03 octubre 2010

en sintonía

La frecuencia de la tierra es menor que la del asfalto. Por eso en la naturaleza nos sentimos más tranquilos, más conectados con nuestro ritmo cardíaco. Por eso, tras un paseo por la montaña o la playa, cualquier suelo que no sea artificial, podemos sentirnos serenos. Mirar arriba y abajo y decir que son lo mismo. Encontrar el todo en la pluralidad del ser. Cuando estamos en mitad de algo puro y palpitante como la tierra descubrimos la resonancia de lo esencial. Nos convertimos en radiotransmisores que, de repente, comienzan a sonar nitidamente, como si llevásemos largo tiempo tratando de sintonizar con nosotros mismos sin lograrlo, dando vueltas y vueltas a las ruedas del complejo mecanismo interno que nos paraliza. El contacto con Ella nos devuelve la voz.
En realidad, esa alegoría de los transmisores podemos trasladarla a cualquier experiencia vital, especialmente, a las relaciones humanas.

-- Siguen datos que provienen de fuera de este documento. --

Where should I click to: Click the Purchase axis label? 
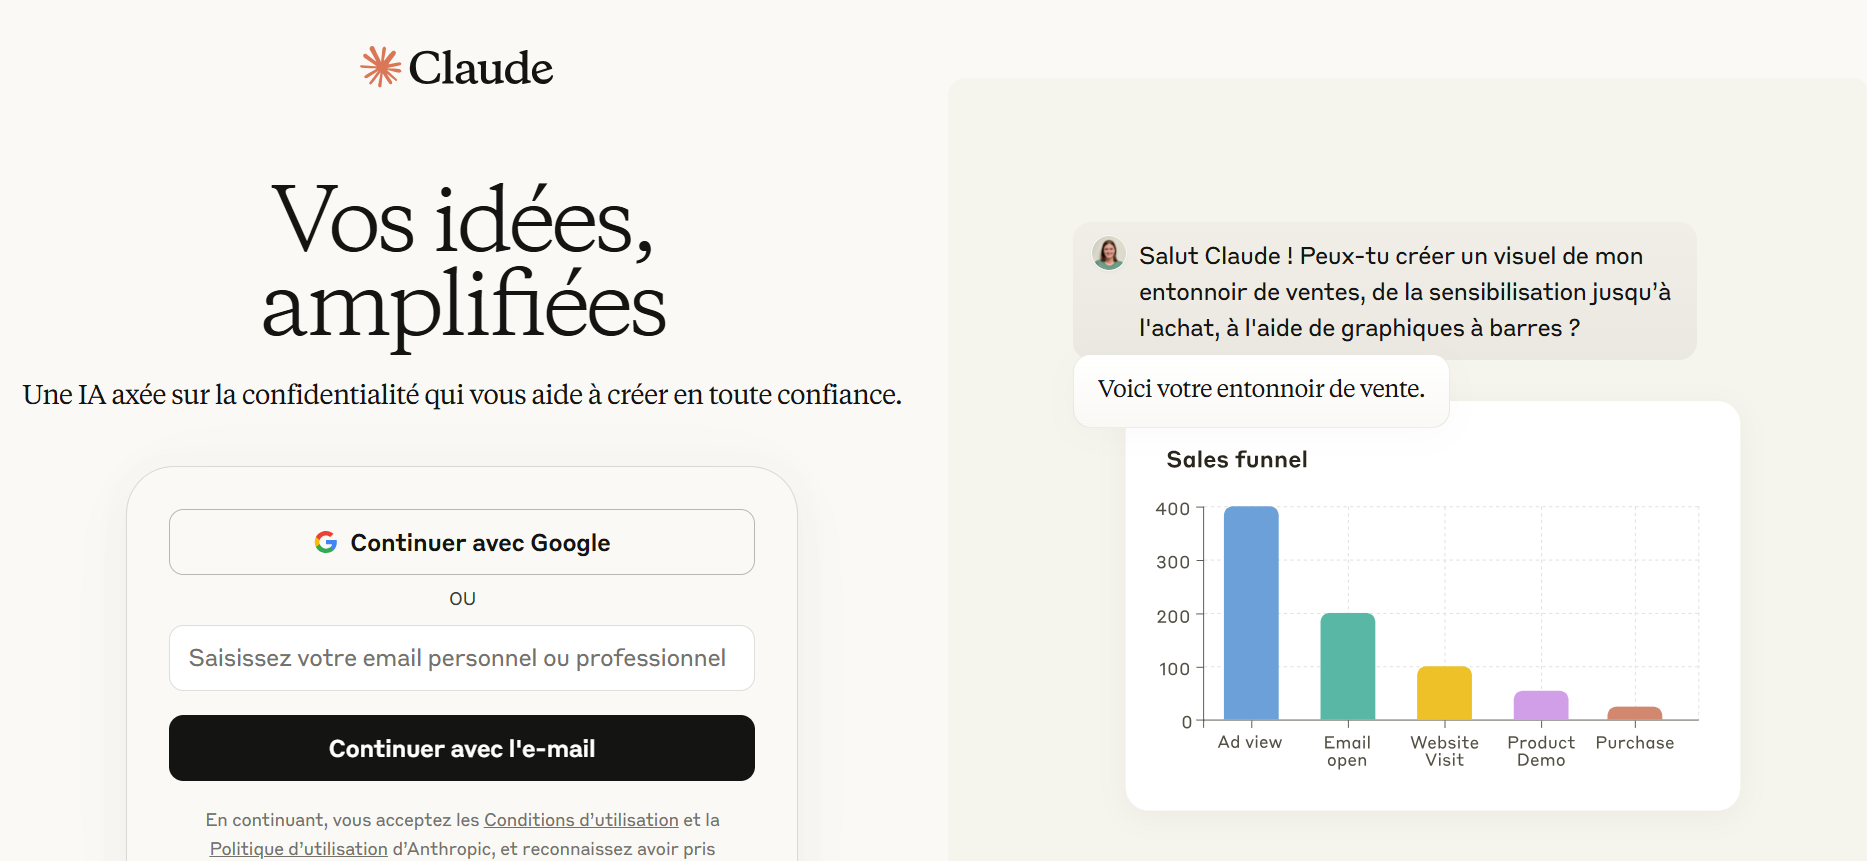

Cada uno tenemos una onda diferente, vibramos de forma distinta. Cada uno tiene su frecuencia, su intensidad y su forma y si te fijas bien, en mitad de una calle abarrotada, pongamos que hablo por ejemplo de Portal del Ángel, en pleno corazón de Barcelona, el vaivén de cuerpos sutiles bien parece un concierto desafinado. Muchos gritan sus sonidos internos, otros susurran. Hay quien tararea con maestría y quizá otros optan por sepultar su sinfonía personal. Todos nosotros somos una particular onda sonora. A veces, de forma espontánea, sucede algo bello y fascinante: confluimos en un coro en el que nuestras voces se acoplan a la perfección. Es entonces cuando podemos decir aquello de “he encontrado mi sitio”.